Data excerpts
▼
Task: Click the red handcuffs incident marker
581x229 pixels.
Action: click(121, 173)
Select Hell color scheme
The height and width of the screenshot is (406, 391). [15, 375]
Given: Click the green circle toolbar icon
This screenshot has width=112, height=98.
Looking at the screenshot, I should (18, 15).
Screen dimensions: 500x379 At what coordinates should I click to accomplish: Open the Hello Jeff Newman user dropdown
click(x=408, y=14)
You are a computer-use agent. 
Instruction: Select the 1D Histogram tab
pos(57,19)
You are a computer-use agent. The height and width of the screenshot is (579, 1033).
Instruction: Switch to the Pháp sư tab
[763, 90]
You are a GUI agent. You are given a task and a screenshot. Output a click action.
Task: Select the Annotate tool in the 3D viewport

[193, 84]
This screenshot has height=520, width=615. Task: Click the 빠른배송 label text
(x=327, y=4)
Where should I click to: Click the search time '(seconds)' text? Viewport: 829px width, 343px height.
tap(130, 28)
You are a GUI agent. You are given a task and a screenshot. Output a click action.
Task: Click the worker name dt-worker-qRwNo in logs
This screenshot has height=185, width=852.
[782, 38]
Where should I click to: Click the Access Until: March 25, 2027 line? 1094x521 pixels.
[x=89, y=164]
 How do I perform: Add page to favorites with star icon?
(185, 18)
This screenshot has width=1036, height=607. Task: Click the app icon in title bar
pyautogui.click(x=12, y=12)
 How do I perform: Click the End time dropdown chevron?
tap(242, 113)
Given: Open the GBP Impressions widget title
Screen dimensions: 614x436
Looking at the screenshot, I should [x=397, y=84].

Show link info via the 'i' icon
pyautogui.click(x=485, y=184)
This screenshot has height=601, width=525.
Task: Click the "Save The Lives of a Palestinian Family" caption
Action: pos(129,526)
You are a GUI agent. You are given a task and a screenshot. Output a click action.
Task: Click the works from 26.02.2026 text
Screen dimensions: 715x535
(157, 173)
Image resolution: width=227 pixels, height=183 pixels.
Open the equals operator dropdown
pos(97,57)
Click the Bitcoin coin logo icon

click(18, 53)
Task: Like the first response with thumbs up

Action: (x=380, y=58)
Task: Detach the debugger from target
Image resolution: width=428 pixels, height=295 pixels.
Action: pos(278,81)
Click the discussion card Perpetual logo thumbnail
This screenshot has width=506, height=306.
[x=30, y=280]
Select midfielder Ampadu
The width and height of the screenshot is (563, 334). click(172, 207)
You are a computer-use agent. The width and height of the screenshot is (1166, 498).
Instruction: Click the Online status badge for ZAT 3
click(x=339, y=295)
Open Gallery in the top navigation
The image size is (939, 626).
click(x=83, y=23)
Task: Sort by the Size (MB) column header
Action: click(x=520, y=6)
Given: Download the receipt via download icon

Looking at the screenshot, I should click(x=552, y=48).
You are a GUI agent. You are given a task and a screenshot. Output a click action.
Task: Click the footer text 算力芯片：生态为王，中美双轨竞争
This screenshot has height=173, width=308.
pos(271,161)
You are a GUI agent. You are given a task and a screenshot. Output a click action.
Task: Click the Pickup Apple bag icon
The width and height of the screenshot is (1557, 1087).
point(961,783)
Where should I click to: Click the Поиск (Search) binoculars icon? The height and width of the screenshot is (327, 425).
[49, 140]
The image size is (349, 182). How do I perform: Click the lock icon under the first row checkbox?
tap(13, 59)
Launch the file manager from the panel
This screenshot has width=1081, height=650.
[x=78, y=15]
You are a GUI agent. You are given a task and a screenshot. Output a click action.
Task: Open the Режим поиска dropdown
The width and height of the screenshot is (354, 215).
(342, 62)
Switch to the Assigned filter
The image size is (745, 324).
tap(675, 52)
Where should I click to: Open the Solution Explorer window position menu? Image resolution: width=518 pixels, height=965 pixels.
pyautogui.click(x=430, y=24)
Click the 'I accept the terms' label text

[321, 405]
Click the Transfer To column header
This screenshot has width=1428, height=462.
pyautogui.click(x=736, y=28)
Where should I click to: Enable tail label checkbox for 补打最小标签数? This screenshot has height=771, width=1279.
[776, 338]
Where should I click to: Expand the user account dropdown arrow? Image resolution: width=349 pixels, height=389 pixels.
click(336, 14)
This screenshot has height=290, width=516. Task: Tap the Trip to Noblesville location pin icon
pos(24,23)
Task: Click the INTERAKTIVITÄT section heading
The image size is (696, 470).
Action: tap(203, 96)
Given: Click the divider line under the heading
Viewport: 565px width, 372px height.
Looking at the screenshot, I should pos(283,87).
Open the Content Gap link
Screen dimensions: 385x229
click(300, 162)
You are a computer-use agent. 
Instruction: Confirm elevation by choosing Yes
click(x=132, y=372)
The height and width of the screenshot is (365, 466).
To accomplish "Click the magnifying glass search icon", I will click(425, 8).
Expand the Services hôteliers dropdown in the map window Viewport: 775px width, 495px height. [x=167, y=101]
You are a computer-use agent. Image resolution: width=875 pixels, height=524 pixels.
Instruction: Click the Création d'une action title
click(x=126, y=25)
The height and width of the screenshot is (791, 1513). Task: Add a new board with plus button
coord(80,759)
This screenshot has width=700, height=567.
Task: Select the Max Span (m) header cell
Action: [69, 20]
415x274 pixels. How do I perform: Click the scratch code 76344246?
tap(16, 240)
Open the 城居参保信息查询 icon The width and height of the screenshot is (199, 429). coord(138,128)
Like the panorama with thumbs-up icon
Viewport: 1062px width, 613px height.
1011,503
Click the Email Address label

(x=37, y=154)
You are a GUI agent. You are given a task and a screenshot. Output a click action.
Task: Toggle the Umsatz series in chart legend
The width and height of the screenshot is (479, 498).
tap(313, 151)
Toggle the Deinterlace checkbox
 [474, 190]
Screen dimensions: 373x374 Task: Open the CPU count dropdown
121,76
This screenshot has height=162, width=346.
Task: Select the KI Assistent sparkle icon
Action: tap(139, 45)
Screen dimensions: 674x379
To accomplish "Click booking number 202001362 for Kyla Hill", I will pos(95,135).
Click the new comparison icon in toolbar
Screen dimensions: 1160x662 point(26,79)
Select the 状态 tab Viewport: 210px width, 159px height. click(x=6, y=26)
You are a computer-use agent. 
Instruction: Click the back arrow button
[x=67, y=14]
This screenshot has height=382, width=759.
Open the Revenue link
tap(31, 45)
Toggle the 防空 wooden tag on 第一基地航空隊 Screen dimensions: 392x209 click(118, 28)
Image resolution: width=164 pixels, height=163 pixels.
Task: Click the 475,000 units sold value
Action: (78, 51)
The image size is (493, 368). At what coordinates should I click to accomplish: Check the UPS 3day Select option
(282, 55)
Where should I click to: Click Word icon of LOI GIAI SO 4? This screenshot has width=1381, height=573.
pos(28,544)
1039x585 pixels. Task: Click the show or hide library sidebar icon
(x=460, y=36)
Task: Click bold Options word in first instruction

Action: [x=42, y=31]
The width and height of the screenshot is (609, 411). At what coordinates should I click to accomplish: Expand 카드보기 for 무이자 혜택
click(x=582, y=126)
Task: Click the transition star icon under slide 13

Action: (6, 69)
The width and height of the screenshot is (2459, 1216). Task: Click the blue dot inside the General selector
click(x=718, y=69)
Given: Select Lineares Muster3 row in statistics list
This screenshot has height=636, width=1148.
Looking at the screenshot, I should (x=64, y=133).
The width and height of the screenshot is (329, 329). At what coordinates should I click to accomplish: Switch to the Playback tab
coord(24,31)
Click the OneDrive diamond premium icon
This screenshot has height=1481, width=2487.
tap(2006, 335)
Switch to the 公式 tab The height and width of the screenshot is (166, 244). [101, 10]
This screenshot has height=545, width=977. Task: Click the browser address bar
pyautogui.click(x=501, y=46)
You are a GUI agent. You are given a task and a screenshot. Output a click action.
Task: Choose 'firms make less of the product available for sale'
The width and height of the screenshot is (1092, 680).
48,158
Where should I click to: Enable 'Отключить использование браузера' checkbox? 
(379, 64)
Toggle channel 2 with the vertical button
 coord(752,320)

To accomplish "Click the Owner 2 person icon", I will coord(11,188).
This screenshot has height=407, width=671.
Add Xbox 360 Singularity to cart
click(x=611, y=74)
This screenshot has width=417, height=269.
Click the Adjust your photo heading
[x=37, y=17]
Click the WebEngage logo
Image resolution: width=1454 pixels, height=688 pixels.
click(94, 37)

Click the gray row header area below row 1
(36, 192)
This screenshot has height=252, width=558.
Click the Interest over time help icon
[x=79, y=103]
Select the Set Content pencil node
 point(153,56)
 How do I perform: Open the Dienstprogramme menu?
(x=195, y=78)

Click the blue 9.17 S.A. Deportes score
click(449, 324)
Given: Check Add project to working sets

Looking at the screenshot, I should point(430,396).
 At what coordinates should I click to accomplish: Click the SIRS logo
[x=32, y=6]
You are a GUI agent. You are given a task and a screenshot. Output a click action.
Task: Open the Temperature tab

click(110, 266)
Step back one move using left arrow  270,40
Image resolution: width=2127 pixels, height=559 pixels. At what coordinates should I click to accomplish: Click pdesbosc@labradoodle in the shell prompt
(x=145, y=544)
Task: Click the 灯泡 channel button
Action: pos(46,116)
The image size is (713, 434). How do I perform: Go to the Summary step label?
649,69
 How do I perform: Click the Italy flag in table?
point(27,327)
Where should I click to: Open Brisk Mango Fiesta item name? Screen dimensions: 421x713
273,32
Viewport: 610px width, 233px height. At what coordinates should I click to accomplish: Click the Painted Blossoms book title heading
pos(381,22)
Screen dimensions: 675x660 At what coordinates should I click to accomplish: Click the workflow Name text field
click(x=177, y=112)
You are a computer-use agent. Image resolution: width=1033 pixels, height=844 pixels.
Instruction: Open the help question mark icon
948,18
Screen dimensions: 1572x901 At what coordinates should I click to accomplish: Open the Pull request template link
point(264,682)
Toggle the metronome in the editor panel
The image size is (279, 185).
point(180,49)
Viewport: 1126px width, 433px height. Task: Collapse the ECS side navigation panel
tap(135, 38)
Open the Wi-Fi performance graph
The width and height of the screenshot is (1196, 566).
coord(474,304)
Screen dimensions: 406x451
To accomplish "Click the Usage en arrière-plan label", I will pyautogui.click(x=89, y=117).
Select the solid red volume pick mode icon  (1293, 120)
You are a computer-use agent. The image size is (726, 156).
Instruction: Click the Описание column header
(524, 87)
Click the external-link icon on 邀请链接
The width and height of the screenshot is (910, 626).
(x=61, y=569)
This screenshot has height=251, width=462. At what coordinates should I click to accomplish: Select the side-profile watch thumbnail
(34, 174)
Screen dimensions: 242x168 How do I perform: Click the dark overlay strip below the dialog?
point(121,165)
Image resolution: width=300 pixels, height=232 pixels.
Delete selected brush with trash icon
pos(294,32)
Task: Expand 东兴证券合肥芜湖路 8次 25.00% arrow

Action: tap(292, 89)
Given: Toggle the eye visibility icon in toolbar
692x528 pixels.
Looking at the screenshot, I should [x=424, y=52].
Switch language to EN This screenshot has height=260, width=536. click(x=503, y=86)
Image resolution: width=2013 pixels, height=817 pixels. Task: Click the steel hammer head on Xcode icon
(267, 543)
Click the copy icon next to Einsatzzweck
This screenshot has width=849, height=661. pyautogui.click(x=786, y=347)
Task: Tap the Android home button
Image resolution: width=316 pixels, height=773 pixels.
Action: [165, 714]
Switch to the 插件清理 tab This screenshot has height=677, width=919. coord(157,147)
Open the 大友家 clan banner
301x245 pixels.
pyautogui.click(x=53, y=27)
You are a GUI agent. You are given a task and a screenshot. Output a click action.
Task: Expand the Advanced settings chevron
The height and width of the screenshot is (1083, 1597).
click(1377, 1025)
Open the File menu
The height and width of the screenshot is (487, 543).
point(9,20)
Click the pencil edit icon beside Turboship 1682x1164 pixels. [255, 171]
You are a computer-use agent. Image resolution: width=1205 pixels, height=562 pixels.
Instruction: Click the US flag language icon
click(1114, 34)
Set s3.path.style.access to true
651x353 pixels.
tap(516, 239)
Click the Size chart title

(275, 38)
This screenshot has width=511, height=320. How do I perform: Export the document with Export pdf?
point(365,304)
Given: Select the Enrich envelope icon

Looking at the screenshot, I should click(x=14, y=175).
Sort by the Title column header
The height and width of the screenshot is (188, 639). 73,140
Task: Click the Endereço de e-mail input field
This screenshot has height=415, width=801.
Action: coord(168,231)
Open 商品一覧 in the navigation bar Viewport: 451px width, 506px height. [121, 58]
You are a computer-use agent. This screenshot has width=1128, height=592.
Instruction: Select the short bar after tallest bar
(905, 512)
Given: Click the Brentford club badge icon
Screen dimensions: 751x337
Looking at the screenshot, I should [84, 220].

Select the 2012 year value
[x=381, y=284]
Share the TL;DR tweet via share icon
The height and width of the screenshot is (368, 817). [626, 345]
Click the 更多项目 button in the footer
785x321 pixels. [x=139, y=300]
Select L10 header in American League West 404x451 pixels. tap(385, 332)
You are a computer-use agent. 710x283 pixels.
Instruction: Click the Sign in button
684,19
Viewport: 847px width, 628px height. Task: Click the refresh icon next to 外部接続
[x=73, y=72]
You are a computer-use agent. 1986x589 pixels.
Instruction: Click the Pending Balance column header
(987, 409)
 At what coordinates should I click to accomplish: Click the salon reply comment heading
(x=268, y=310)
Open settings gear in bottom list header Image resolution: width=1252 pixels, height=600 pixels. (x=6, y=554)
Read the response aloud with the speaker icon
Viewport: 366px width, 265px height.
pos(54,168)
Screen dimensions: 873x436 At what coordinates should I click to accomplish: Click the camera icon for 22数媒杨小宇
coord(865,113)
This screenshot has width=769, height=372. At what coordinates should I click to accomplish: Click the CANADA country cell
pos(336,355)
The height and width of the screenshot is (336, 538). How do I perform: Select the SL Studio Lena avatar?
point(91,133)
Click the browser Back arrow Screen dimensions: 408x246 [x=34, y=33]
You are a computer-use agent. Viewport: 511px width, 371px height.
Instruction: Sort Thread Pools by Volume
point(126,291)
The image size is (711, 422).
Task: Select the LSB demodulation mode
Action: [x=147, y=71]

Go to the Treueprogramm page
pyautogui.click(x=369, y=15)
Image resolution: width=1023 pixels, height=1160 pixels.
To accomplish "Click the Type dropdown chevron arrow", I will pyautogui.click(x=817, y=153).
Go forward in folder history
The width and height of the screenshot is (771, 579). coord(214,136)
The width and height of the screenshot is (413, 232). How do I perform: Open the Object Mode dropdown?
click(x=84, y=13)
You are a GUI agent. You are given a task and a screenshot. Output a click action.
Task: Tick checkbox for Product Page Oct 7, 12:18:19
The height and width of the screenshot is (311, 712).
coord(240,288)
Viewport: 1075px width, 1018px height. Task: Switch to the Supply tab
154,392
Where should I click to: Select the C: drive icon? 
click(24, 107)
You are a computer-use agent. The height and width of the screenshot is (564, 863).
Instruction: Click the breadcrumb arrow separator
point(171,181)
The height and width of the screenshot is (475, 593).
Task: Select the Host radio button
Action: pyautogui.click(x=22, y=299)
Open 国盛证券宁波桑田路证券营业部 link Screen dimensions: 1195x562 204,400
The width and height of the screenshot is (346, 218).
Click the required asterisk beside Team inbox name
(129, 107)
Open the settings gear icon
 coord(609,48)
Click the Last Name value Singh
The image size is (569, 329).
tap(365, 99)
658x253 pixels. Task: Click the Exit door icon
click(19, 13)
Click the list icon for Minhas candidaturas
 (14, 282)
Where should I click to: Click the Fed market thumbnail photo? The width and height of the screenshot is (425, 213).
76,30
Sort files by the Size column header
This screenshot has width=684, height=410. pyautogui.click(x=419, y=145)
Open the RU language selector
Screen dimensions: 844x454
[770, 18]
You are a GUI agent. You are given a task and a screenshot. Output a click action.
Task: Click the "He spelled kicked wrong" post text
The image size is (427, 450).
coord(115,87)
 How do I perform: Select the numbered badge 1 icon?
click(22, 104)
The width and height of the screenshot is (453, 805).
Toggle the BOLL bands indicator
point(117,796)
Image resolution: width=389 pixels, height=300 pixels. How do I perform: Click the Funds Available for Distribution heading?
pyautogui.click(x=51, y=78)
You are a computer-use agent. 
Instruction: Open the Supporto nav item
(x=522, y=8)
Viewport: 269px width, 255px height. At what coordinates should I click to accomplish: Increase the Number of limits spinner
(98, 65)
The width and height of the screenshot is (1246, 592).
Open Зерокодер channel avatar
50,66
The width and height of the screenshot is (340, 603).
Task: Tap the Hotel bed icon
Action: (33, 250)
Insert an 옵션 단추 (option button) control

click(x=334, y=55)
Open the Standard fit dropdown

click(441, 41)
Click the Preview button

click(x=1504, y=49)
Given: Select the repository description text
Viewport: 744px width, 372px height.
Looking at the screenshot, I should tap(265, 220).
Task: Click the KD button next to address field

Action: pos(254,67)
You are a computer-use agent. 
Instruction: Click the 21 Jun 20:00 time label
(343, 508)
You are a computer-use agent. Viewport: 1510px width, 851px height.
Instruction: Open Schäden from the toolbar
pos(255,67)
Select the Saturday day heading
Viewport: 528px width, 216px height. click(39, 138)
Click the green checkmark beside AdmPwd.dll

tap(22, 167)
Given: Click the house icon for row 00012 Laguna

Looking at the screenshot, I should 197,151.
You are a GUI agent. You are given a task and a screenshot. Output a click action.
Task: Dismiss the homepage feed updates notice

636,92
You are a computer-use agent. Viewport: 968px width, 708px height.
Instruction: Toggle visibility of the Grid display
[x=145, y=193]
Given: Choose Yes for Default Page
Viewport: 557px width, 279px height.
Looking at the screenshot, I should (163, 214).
▲
Output the lines above exactly, but only those between the line holding "Task: Click the KD" and the line holding "You are a computer-use agent. Viewport: 968px", inclusive.

Result for this exercise:
Task: Click the KD button next to address field

Action: pos(254,67)
You are a computer-use agent. 
Instruction: Click the 21 Jun 20:00 time label
(343, 508)
You are a computer-use agent. Viewport: 1510px width, 851px height.
Instruction: Open Schäden from the toolbar
pos(255,67)
Select the Saturday day heading
Viewport: 528px width, 216px height. click(39, 138)
Click the green checkmark beside AdmPwd.dll

tap(22, 167)
Given: Click the house icon for row 00012 Laguna

Looking at the screenshot, I should 197,151.
You are a GUI agent. You are given a task and a screenshot. Output a click action.
Task: Dismiss the homepage feed updates notice

636,92
You are a computer-use agent. Viewport: 968px width, 708px height.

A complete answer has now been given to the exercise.